Dans ce court essai sur Don Quichotte (Éditions Verdier, 2003), issu de conférences données au banquet du Livre de Lagrasse et aux universités de New-York et Princeton à la fin des années 1990, Juan José Saer souligne que Don Quichotte est le texte fondateur de la littérature moderne, car il signe la destruction de l’épopée, la fin du héros épique qui gagne du terrain sur tous les plans à mesure que ses aventures adviennent, et la naissance du roman moderne occidental et sa morale d’un échec inéluctable.
«Au-delà de la diversité apparente des épisodes qui se succèdent, le Chevalier à la Triste Figure est, pourrait-on dire, toujours au même endroit, dans l’impossibilité, en définitive, d’atteindre quelque lieu que ce soit. L’illusion du déplacement occulte le fait essentiel de l’histoire, à savoir que sur le plan de son évolution intellectuelle et morale, et au regard de sa capacité à modifier la réalité – c’est ce qui l’a poussé à se mettre en route -, Don Quichotte en est toujours au même point.»
Lecteur infatigable, Saer évoque la mort du héros épique et l'impossibilité d'avancer au travers de nombreux grands héritiers du Quichotte, tels que Laurence Sterne ("Tristram Shandy"), Gustave Flaubert ("Bouvard et Pécuchet") ou encore Franz Kafka, par le biais d’un court texte intitulé "Le Silence des sirènes".
«Or, les Sirènes possèdent une arme plus terrible encore que leur chant, et c’est leur silence. Il est peut-être concevable, quoique cela ne soit pas arrivé, que quelqu’un ait pu échapper à leur chant, mais sûrement pas à leur silence.» (Franz Kafka, Le Silence des sirènes)

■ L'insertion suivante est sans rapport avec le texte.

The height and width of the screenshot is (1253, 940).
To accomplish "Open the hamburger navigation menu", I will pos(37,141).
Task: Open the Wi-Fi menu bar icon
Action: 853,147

Cette analyse passionnante du Quichotte entre en résonance avec l’œuvre de Juan José Saer, avec l’immobilité de ses personnages face à une réalité insaisissable et écrasante, recouverts de l’ombre du désenchantement envers l’épopée sanglante de la fondation de l’Argentine, et envers un matérialisme contemporain vide de sens.
«C’est ainsi que nous pouvons conclure en ces termes : dans notre société qui, nous devons le reconnaître, se trouve en ce moment un peu à la dérive, seule la sphère matérielle fonctionne comme référence de la réalité, et comme l’origine, la finalité, l’étendue et la nature intime de ce qui est matériel nous échappe, nous avons l’impression d’avoir perdu le sens du monde ou que nous allons le perdre ou que nous étions déjà perdus avant même le début du temps et des choses. Don Quichotte, comme nous tous, est parti sur les chemins en essayant d’échapper non au chant envoûtant et prometteur des sirènes mais à leur silence. Nous aussi nous aimerions bien trouver quelque chose qui aille au-delà de ce silence, mais de toute évidence, nous avons oublié, peut-être pour toujours, notre capacité à forger le pacte symbolique qui nous permettrait de rompre ce silence, qui est universel, même si quelques-uns, au prétexte d’avoir entendu le chant qui désormais n’est en réalité que légende, font de cette connaissance supposée la justification, invérifiable à tout point de vue, de leur instinct de domination. Désormais, tant que dureront la mer, l’air et les étoiles, nous continuerons à vivre dans le silence des sirènes, nous débattant dans la réalité matérielle brute, pataugeant dans le marais de l’empirique.»